No ano de 2004, na Freeway, uma rodovia catarinense considerada perigosíssima por muitos dos caminhoneiros, Luiz Cláudio colidiu com uma carreta. Foi a última vez em que dirigiu seu caminhão, um Mercedes-Benz 1519.

Já desgastado pelas constantes quebras e pela situação financeira desconfortável, pensava em desistir do caminhão. Ao filho mais velho, comentava sempre sobre a possibilidade de montar algum comércio, quem sabe uma borracharia, ou mesmo adquirir um caminhão basculante para que pudesse fazer viagens mais curtas e ficar em casa todos os dias. Não foi o que aconteceu.

Caminhoneiros, via de regra, são aficionados. Luiz Cláudio não era exceção. Desta vez, no entanto, ele não tinha condições financeiras para mais uma reforma.

Foi o que o fez aceitar a oferta para dirigir o caminhão do amigo Carlos Eduardo Cau, que àquela altura havia agregado cinco caminhões na transportadora de revistas. De amigo, Fumaça, como era conhecido, passou a ser patrão.

O fato de não trabalhar mais com caminhão próprio, por sua vez, acabou por reduzir o rendimento médio do caminhoneiro. Agora, ao invés de receber integralmente o frete, seu salário era uma comissão de 10% do que o amigo-patrão recebia. A vantagem, no caso, era a de não ter de se preocupar com a cara manutenção a que um caminhão está exposto, coisa que Luiz Cláudio já estava cansado de fazer e, principalmente, gastar.

Na direção do caminhão do amigo, um Volkswagen 17210, o ritmo de trabalho continuou alto e o cansaço, cada vez mais visível.

Em 15 de outubro de 2005, aproveitando que a esposa não estava em casa, Luiz Cláudio teve uma conversa com seus três filhos. Pediu a eles que relevassem o humor da mãe, impaciente nos últimos meses por conta de um concurso que prestara e, caso não fosse aprovada, corria o risco de ficar sem classe para lecionar no ano seguinte.

Durante a conversa, o caminhoneiro pôs-se a chorar, tal qual uma criança. Em lágrimas, disse aos filhos que as coisas melhorariam. Naquele momento, a família tinha sérios problemas financeiros. O telefone, cortado, já não recebia mais ligações. Emocionado, sentenciou aos filhos, como que estivesse se despedindo: “solitário, eu não sou nada. Com vocês, sou tudo”. No dia seguinte, um domingo, Luiz Cláudio almoçou pela última vez com sua família. Com a esposa e os filhos, à noite, foi à missa, encerrando assim as atividades do dia.
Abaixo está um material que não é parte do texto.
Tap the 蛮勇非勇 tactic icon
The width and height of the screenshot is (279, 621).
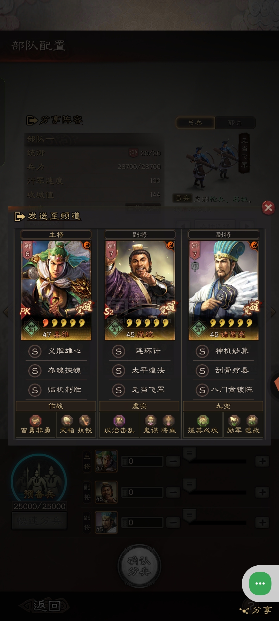pyautogui.click(x=36, y=421)
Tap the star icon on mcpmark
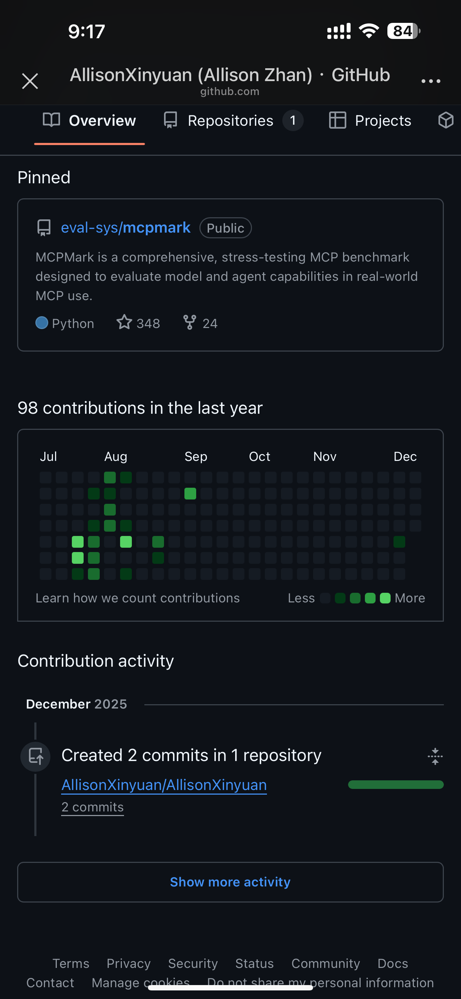This screenshot has width=461, height=999. tap(124, 322)
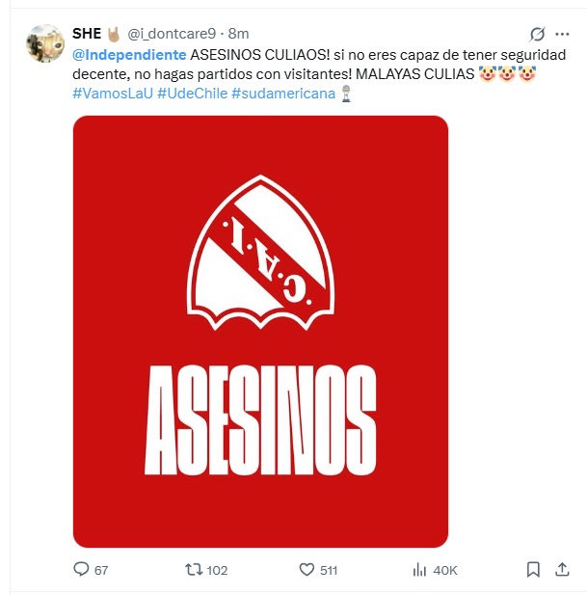
Task: Retweet this post via repost icon
Action: tap(194, 570)
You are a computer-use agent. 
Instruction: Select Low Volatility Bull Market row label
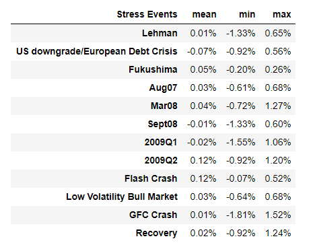point(122,197)
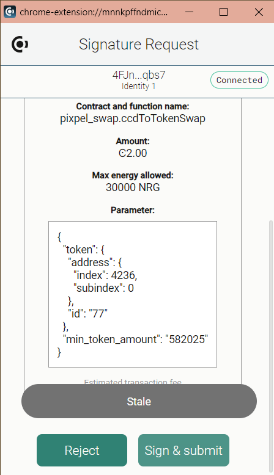274x475 pixels.
Task: Reject the signature request
Action: [x=82, y=450]
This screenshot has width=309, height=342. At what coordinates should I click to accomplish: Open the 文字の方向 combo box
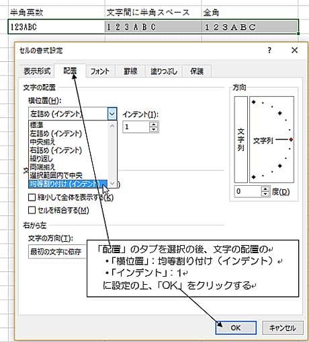point(57,252)
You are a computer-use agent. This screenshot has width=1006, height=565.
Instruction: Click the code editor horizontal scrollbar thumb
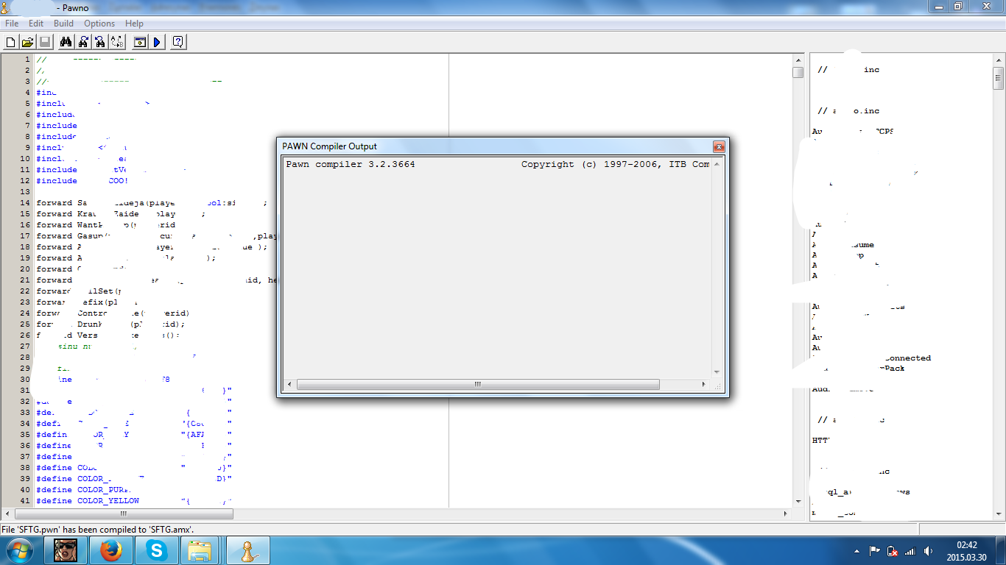[124, 514]
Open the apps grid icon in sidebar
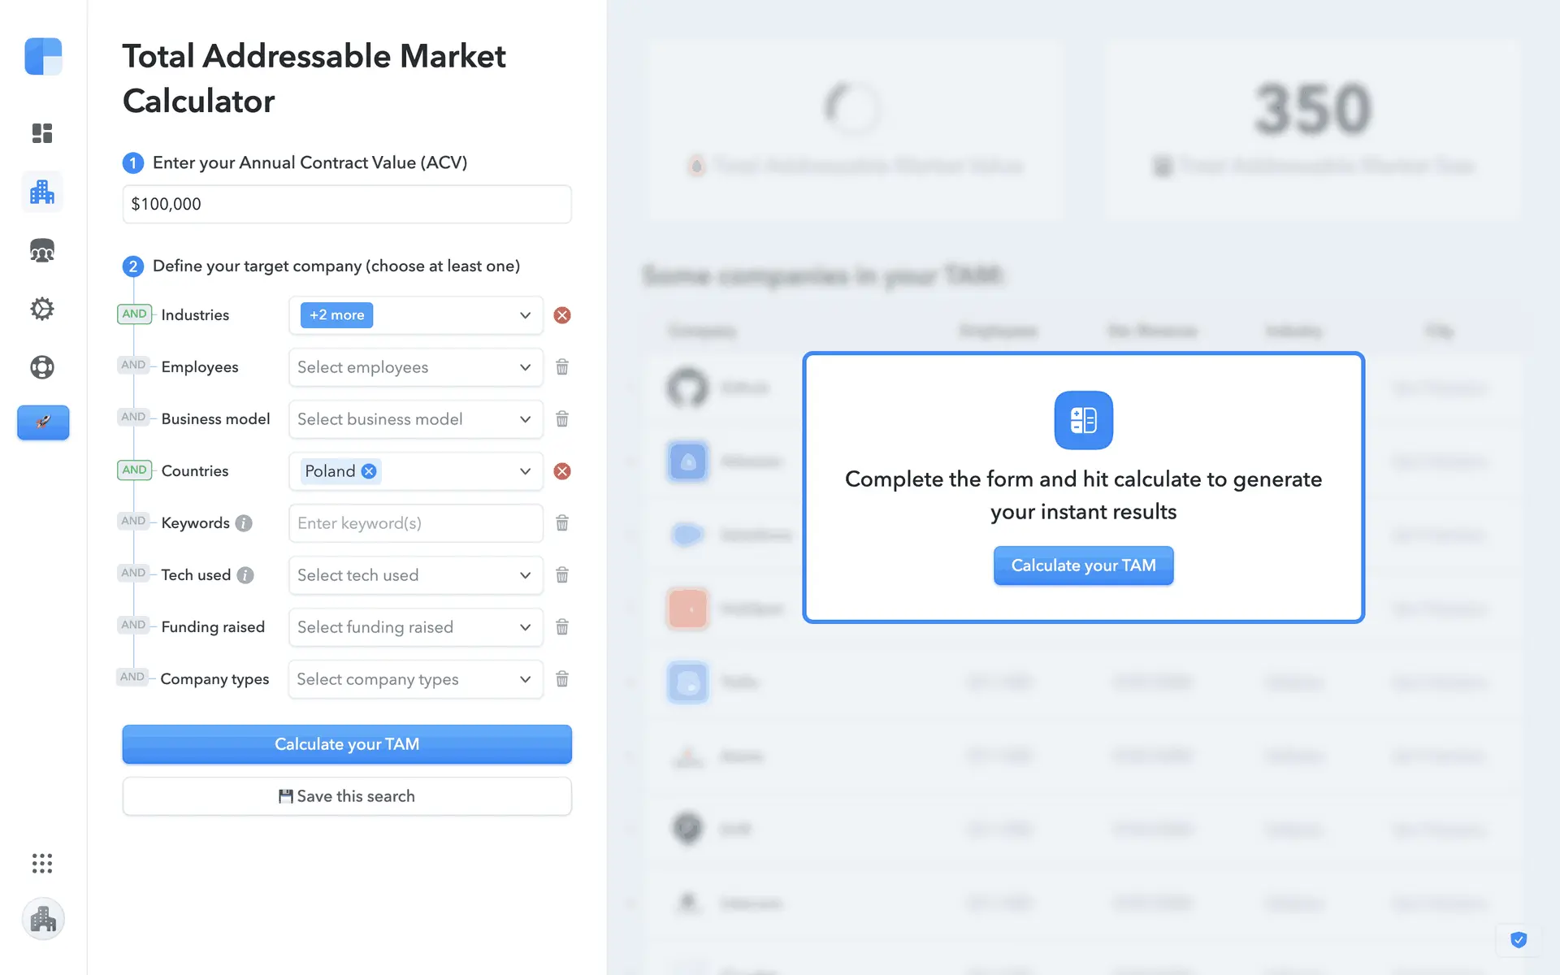 pyautogui.click(x=42, y=863)

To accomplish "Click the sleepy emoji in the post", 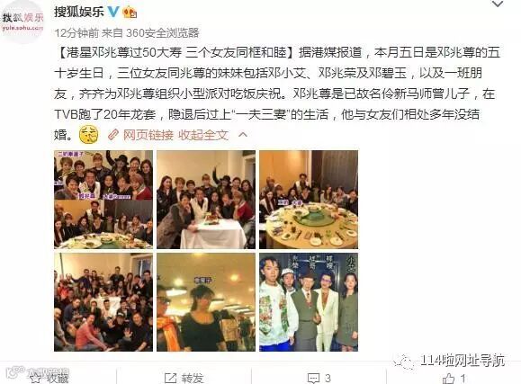I will (x=89, y=135).

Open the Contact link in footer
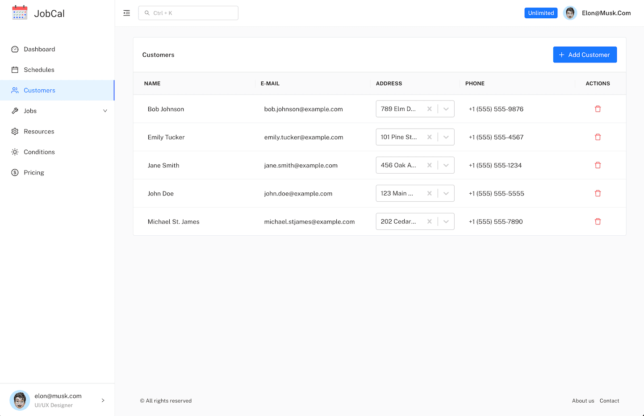click(x=609, y=401)
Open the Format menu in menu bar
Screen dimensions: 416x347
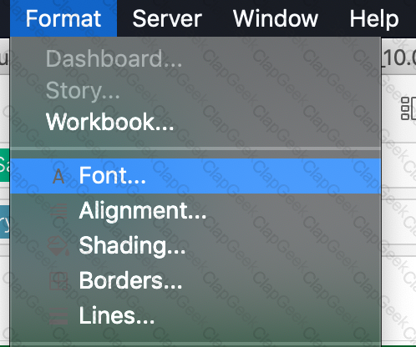pyautogui.click(x=63, y=18)
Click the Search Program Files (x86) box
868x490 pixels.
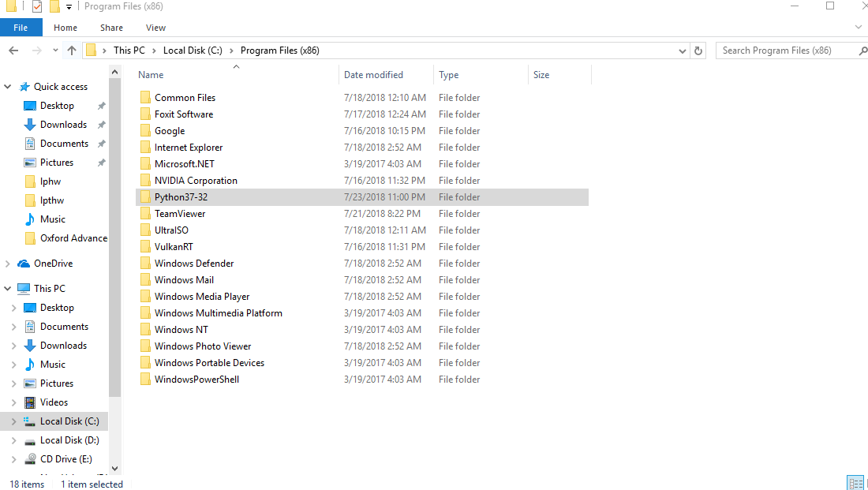tap(785, 50)
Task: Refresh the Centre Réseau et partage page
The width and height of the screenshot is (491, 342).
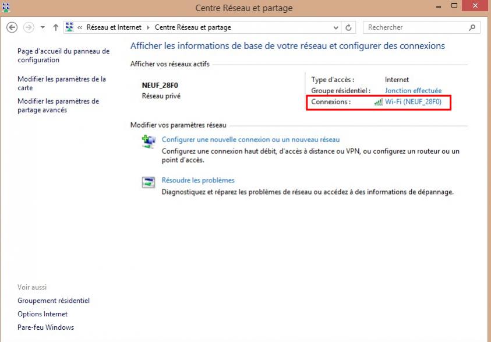Action: pos(349,27)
Na segunda-feira, 17, deixou os filhos no curso de inglês e partiu. Daquele momento em diante, a família não mais teria notícias de Luiz Cláudio, ao menos com ele vida. Ao que tudo indica, o trecho de ida seguiu o script. O caminhoneiro descarregou as revistas em Brasília na quarta-feira e iniciou o trecho de volta.

Era quinta-feira e Luiz Cláudio já havia cruzado os estados de Goiás e Minas Gerais. Por volta das 22 horas, via Anhanguera, município de Orlândia, colidiu fortemente com outro caminhão, um Mercedes-Benz amarelo, modelo 1515.

O serviço médico da rodovia veio rápido, procedendo à transferência do caminhoneiro para o hospital mais próximo. Já na ambulância, a caminho do hospital, Luiz Cláudio não resistiu. Na madrugada de quinta-feira, a esposa foi avisada da morte do marido.

A distância entre Orlândia e Embu-Guaçu tornaria a espera pelo corpo ainda mais dura para os familiares. Somente na noite de sexta-feira, 21, é que o corpo de Luiz Cláudio chegou.

No dia seguinte, 22 de outubro de 2005, meu pai foi enterrado. 

*Introdução do livro-reportagem “Relatos de Boleia: Crônicas de Uma Viagem”, escrito em 2009 como TCC do curso de jornalismo da PUC-SP. O trabalho foi orientado pelo professor Marcos Luiz Cripa.